There is not a “standard” umbrella policy; each company’s offering will be different. Therefore, it helps to have a checklist of considerations when evaluating a policy.
First, identify those things that could expose you to a catastrophic loss. How many cars do you own? Do you have inexperienced drivers in your household? Household attractions like swimming pools, trampolines, and swing-sets present an exposure to severe losses. Boats, like cars, can cause serious injuries and damage if the operators are inattentive, intoxicated, or inexperienced.
Next, identify other exposures you may have that do not involve potential physical injury or illness or property damage or that might require different coverage. Do you or any members of your family participate in social media Web sites or online discussion forums? Does anyone coach a youth sports team, belong to the governing board of a non-profit organization, write computer code as a hobby, or give music lessons? These activities present different exposures to legal liability.

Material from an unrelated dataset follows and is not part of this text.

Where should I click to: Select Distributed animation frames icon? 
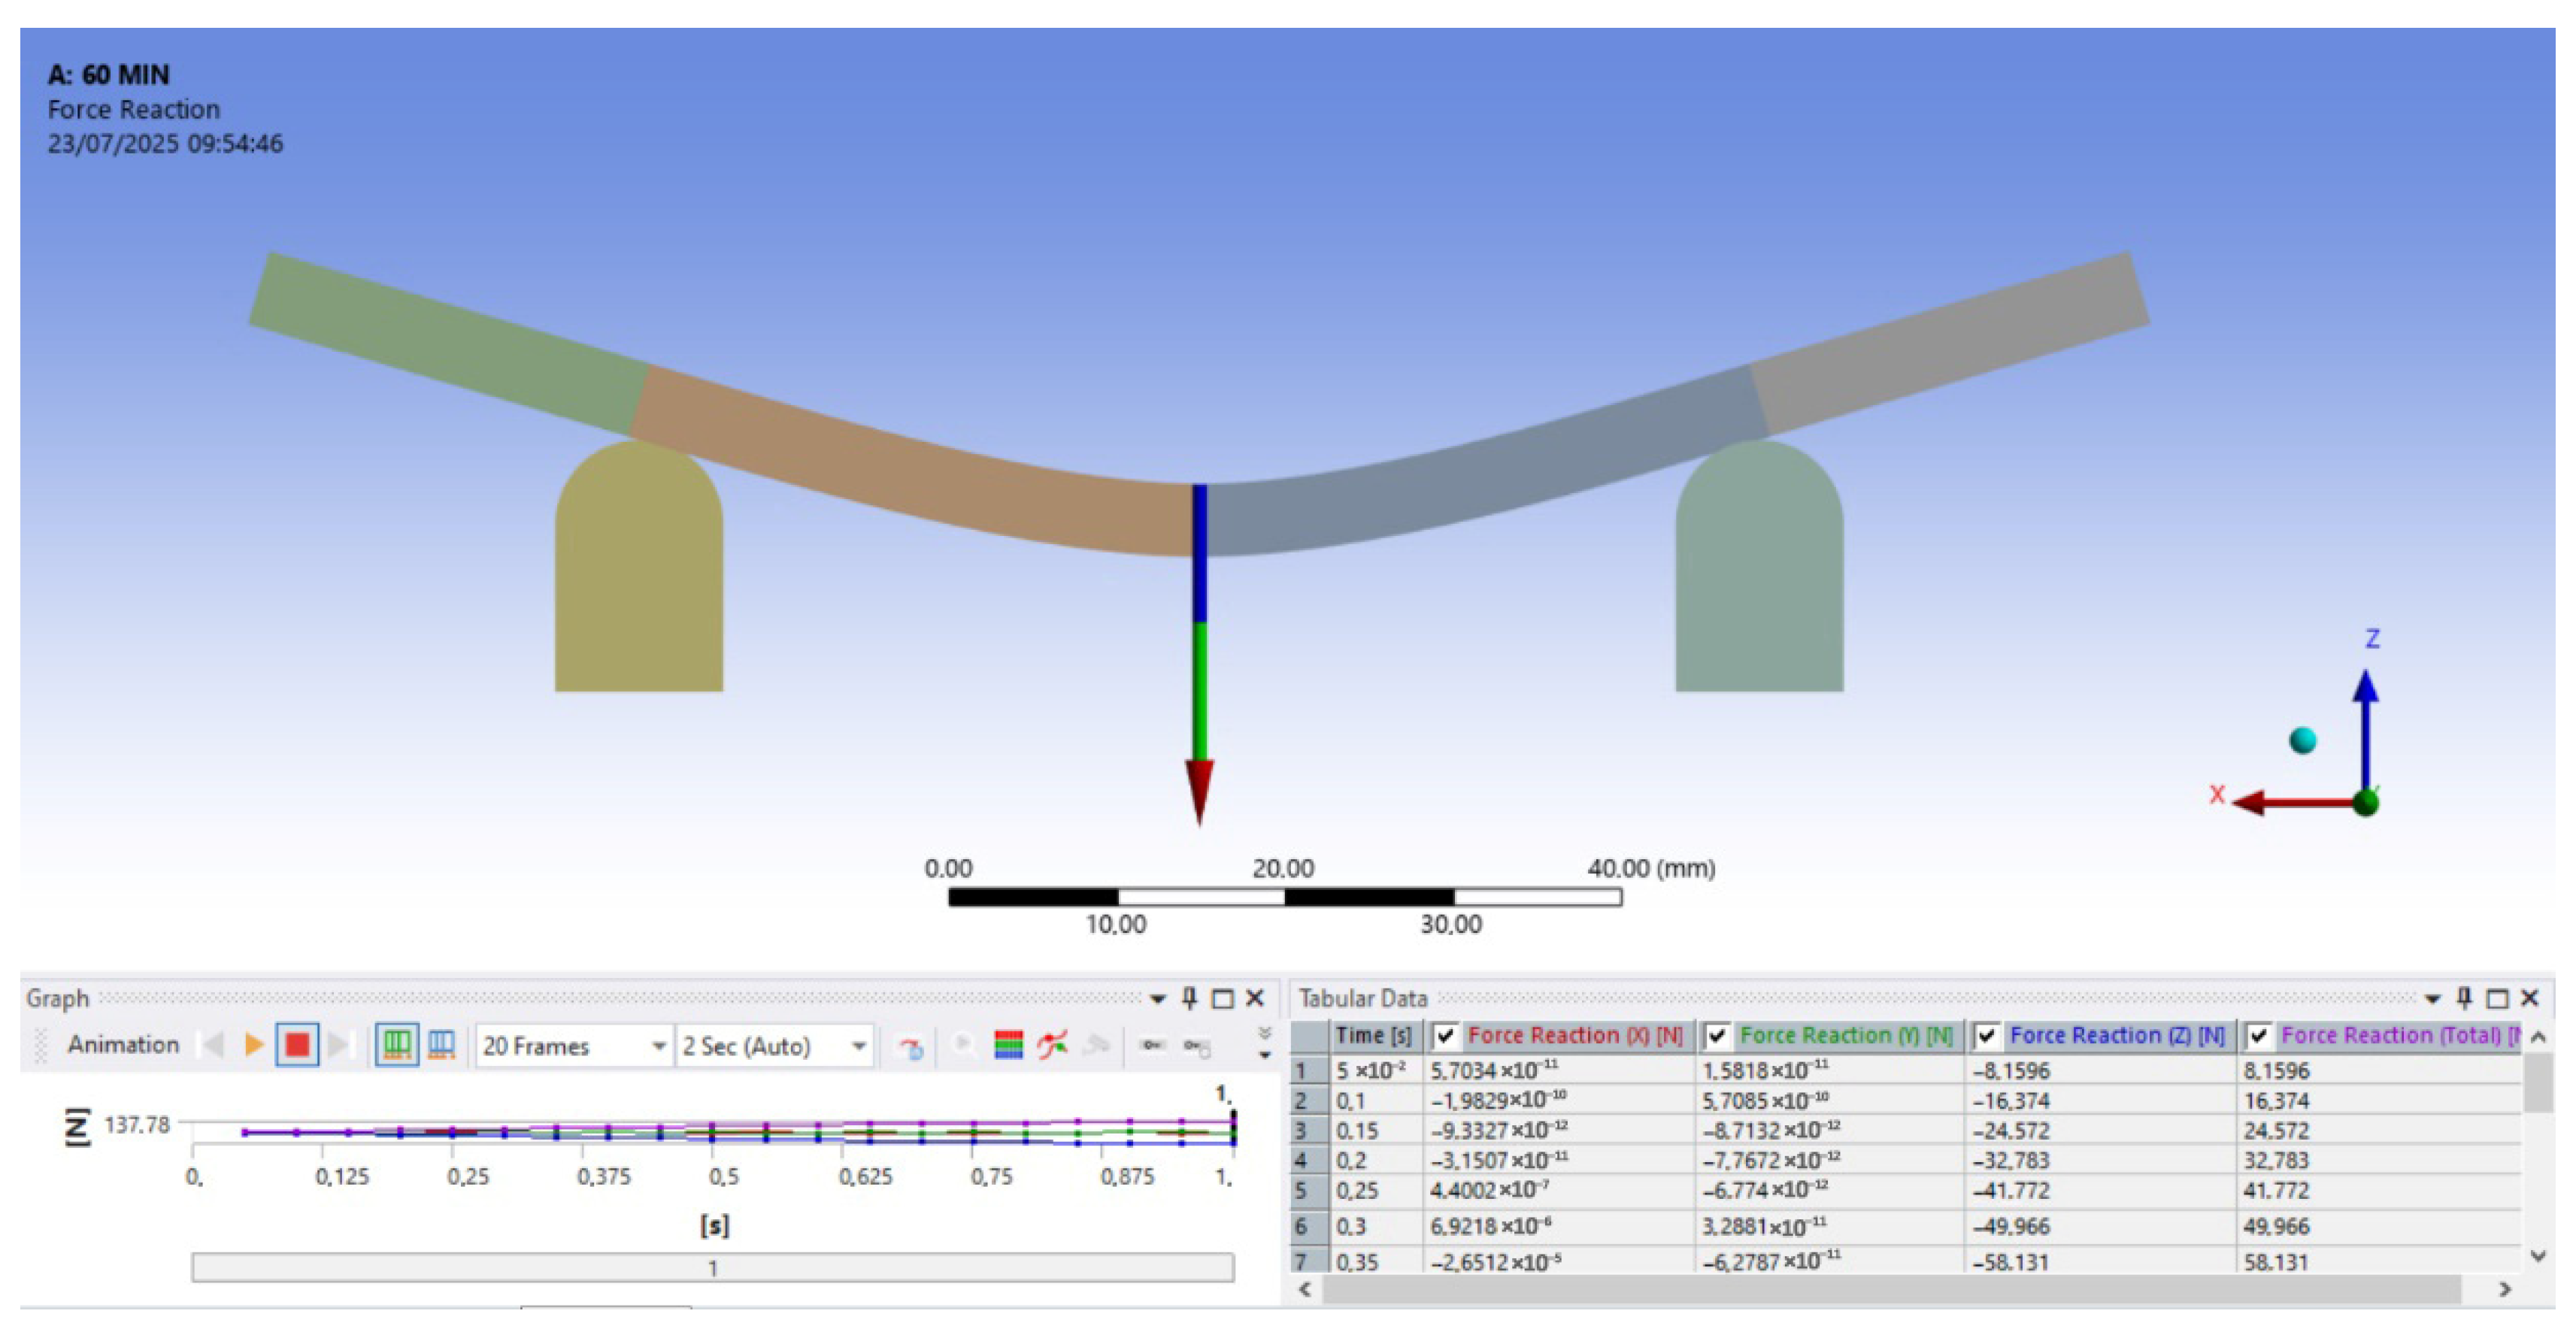pos(397,1045)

Review your insurance policies. How much will your auto insurance pay for injuries to one other person? How much will it pay collectively for injuries to more than one? How much will it pay for property damage? How much will your homeowners policy pay for your personal liability for an accident? Does it cover any business activities? Does it cover family members accused of slander, libel, or defamation of character in online postings? Does it cover you for allegedly causing mental anguish to a kid who didn’t get much playing time on a team you coached, or trouble caused by a computer program you wrote? How much will your boat-owners policy pay for your liability for boating accidents? The answers to these questions will tell you where an umbrella policy can help.

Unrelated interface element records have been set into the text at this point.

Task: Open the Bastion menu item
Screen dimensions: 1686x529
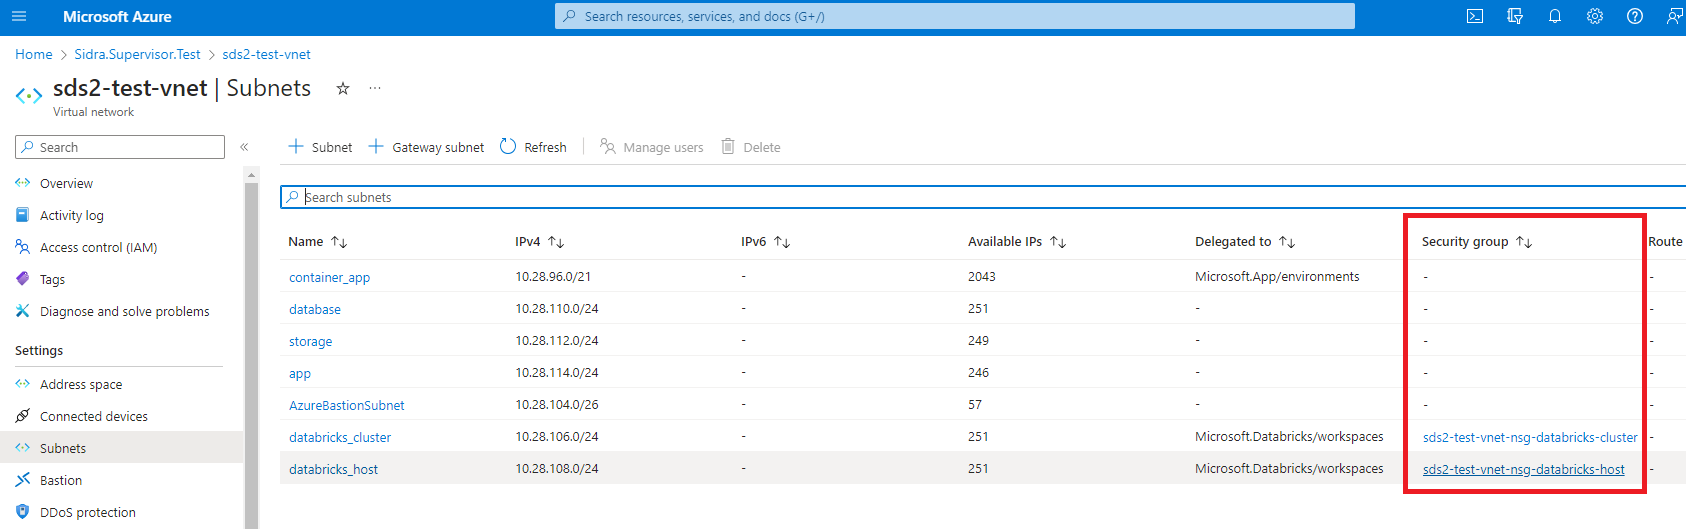Action: 61,480
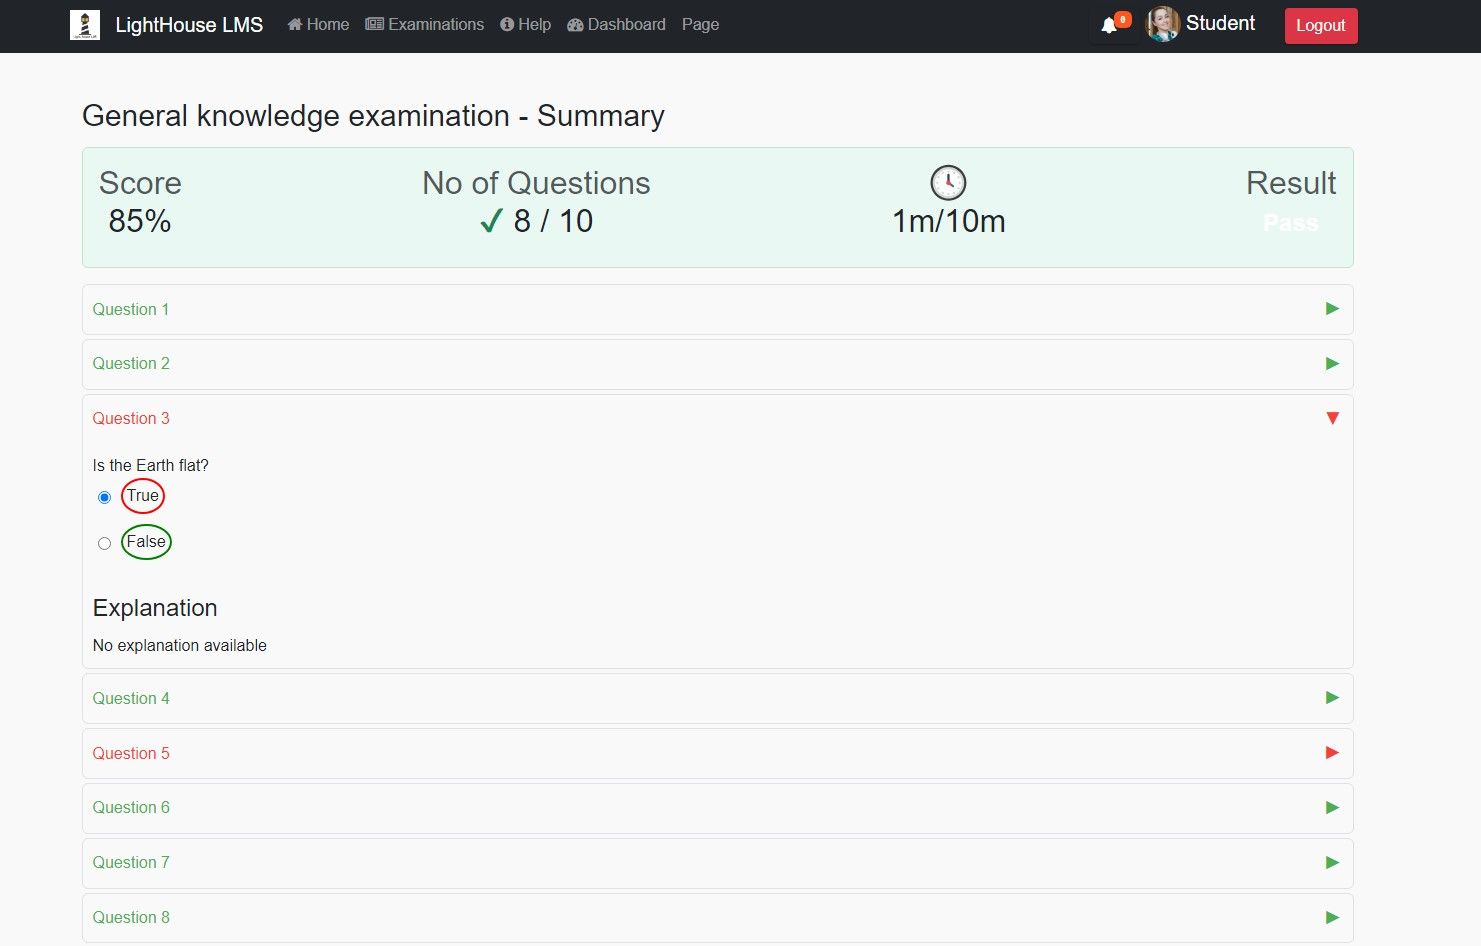The width and height of the screenshot is (1481, 946).
Task: Click the LightHouse LMS lighthouse logo
Action: pyautogui.click(x=85, y=25)
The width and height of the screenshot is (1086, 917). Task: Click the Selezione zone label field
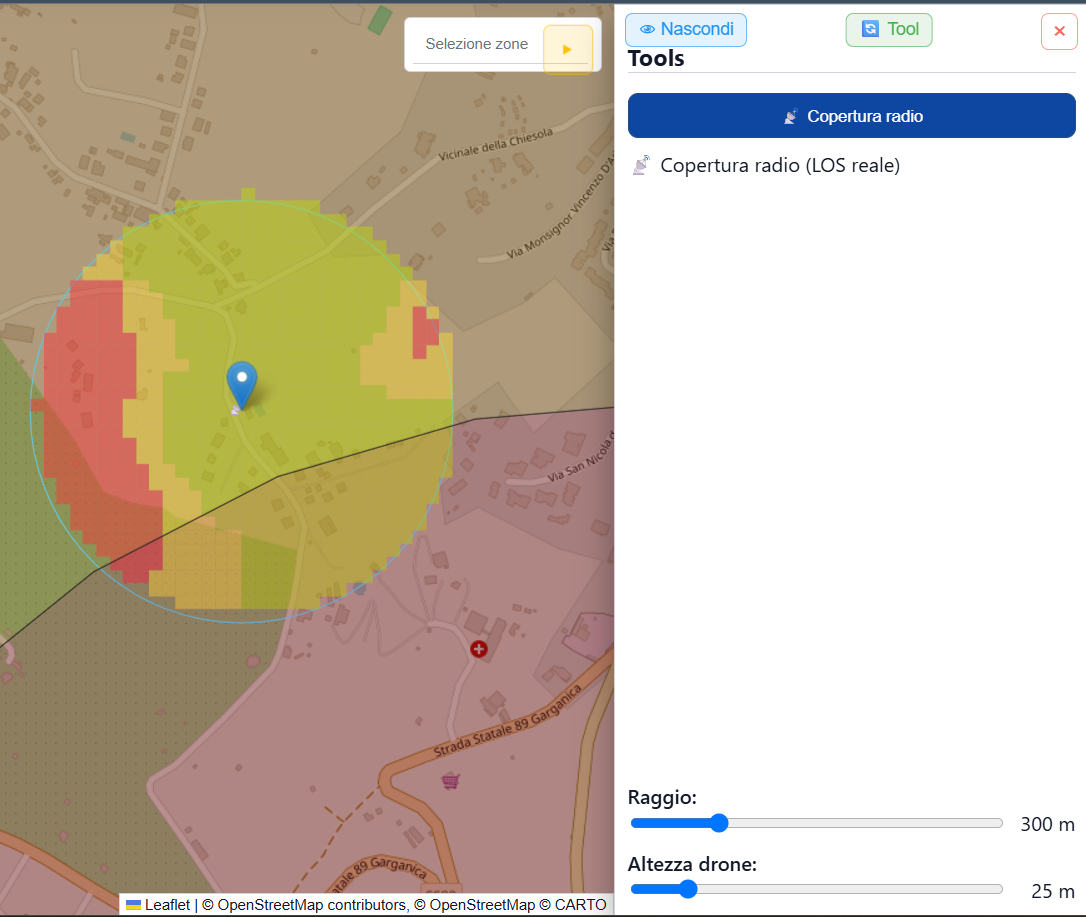(x=477, y=44)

For example, if your auto policy will pay up to $250,000 for injuries to one person and $500,000 for injuries to multiple people, an umbrella with a $1,000,000 limit will give you insurance equaling $1,500,000 for injuries to two or more people. If your homeowners policy will pay up to $300,000 for your liability, the same umbrella will afford $1,300,000 if someone gets seriously hurt at your home. The umbrella limit of insurance also applies on top of the limit on the boat policy.
In addition, the umbrella may cover things like volunteer activities, statements made online, and certain business activities that a homeowner’s or auto policy might not cover. Normally, the insurance company will require you to pay a deductible amount (such as $250 or $500) before it will pay for a loss that one of these other policies does not cover.
A professional insurance agent can help you sort out what your current insurance does and does not cover and what additional coverages an umbrella will provide. It is important to compare all the coverages the policies provide and not just their prices. Fortunately, catastrophic accidents are extremely rare, but having an umbrella policy when they happen can make it easier to get through them.